Have You Ever Wondered Why Yawns are Contagious?

Every human yawns. So do many other vertebrates, including snakes, dogs, cats, sharks, and chimpanzees. Yawning is contagious, but not everyone catches a yawn. About 60-70% of people yawn when they see another person yawn in real life, in a photo, or even read about yawning. Contagious yawning also exists in animals, but it does not necessarily work the same way it does in humans. Scientists have come up with many theories about why we catch yawn. Here are some of the main ideas:

Yawning signals empathy

Probably the most popular theory on contagious yawning is that yawning serves as a form of nonverbal communication. Those who yawn show that they are attuned to a person’s emotions. Scientific evidence comes from a 2010 College of Connecticut study, which concluded that yawning does not become contagious until age four, when empathy skills develop. 

In the study, children with autism, who may have impaired empathy development, were less likely to start yawning than their peers. A 2015 study looked at contagious yawning in adults. College students were given personality tests and asked to watch video clips of faces that included yawning. The results showed that students with lower empathy were less likely to yawn. Other studies have found a link between decreased contagious yawning and schizophrenia, another disorder associated with decreased empathy.

Relationship between contagious yawning and age

However, the link between yawning and empathy is not conclusive. A study by the Duke Center for Human Genome Variation published in the journal PLOS ONE sought to determine the factors contributing to contagious yawning. 

In the study, 328 healthy volunteers were presented with a questionnaire that measured sleepiness, energy levels, and empathy. Survey participants watched a video of people yawning and counted how many times they yawned. While most people yawned, not all did. Of the 328 participants, 222 yawned at least once. Repeating the video test several times revealed whether a person yawning contagiously was a stable trait.

In the Duke study, no relationship was found between empathy, time of day, or intelligence and contagious yawning, but there was a statistical relationship between age and yawning. Older participants were less likely to yawn. However, because age-related yawning accounted for only 8% of responses, the researchers intend to search for a genetic basis for contagious yawning.

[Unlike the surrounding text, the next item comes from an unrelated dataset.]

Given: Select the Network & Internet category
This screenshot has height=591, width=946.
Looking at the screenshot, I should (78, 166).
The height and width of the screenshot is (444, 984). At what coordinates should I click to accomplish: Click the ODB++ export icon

Contagious yawning in animals

Studying contagious yawning in other animals could show how humans catch it.

A study conducted at Kyoto College’s Primate Research Institute in Japan examined how chimpanzees respond to yawning. The results, published in The Royal Society Biology Letters, showed that two of the six chimpanzees in the study yawned contagiously when they saw videos of other chimpanzees yawning. Three chimpanzee infants in the study did not catch a yawn, suggesting that young chimpanzees, like human infants, may lack the intellectual development to catch a yawn. Another interesting finding of the study was that chimpanzees yawned only in response to videos of actual yawning but not in response to videos of chimpanzees opening their mouths.

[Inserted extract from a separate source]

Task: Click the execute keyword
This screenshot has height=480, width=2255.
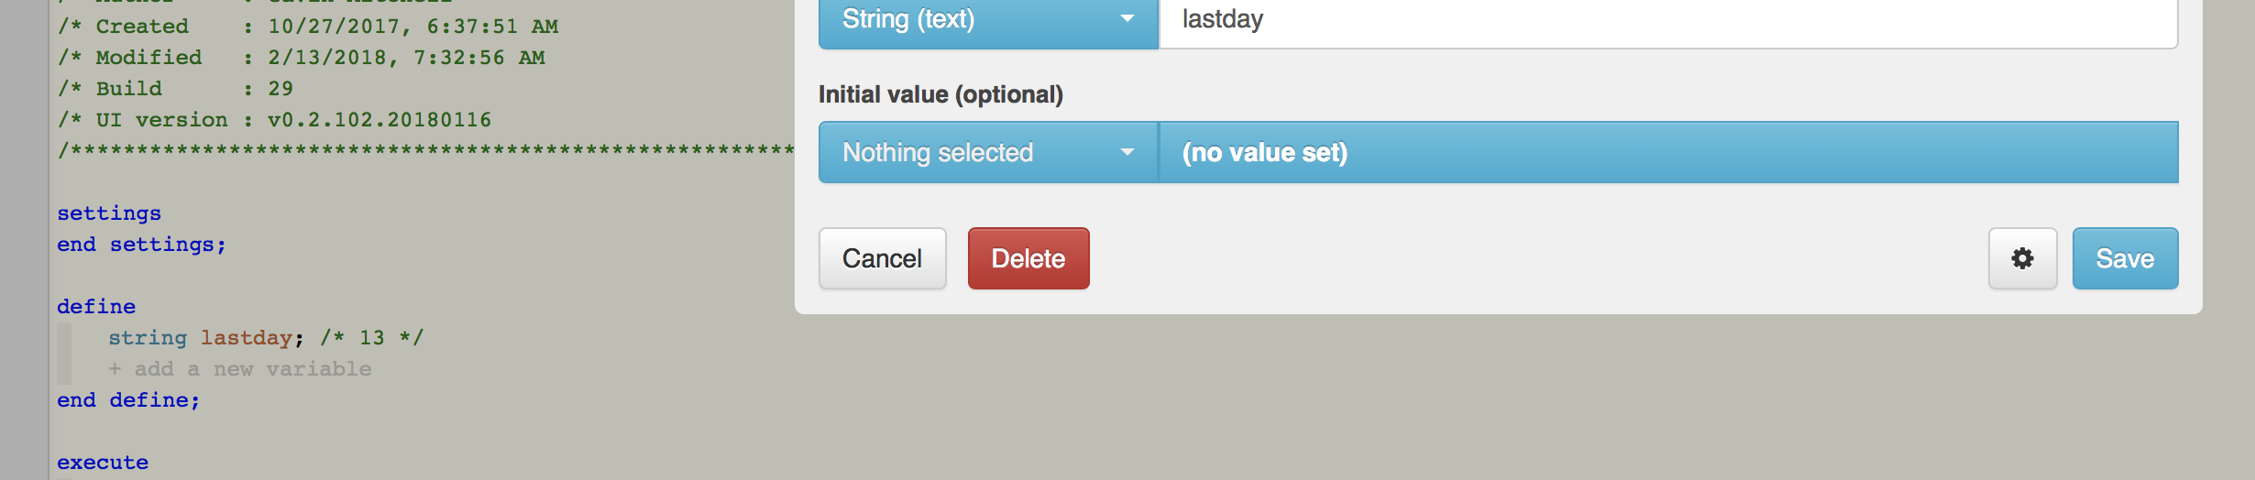Action: pyautogui.click(x=103, y=463)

A College of London study found that dogs can pick up yawns from humans. In the study, 21 of 29 dogs yawned when a human yawned in front of them but did not respond when the human opened their mouth. The results support a link between age and contagious yawning, as only dogs older than seven months were susceptible to contagious yawning. Dogs are not the only pets known to catch yawns from humans. Even cats, which yawn less frequently, have been known to yawn when they see people yawning.

Contagious yawning in animals can serve as a means of communication. Siamese fighting fish yawn when they see their reflection or another fighting fish, usually just before an attack. This could be a threatening behavior or serve to oxygenate the fish’s tissues before exertion. Adelie and the emperor penguins yawn at each other as part of their courtship ritual.

Contagious yawning is associated with temperature in both animals and humans. Most scientists suspect it is a thermoregulatory behavior, while some researchers believe it is used to signal a potential threat or stressful situation. A 2010 study of budgerigars found that yawning increased when the temperature was brought close to body temperature.

Humans often yawn when they are tired or bored. Similar behavior is seen in animals. One study found that the brain temperature of sleep-deprived rats was higher than their core temperature. Yawning lowers brain temperature and possibly improves brain function. Contagious yawning could be a social behavior communicating to a group that it is time to rest.

The bottom line is that scientists aren’t entirely sure why contagious yawning occurs. It has been linked to empathy, age, and temperature, but the reason isn’t fully understood. Not everyone catches yawn. Those who don’t yawn may simply be too young, too old, or have a genetic predisposition to not yawn, but not necessarily a lack of empathy.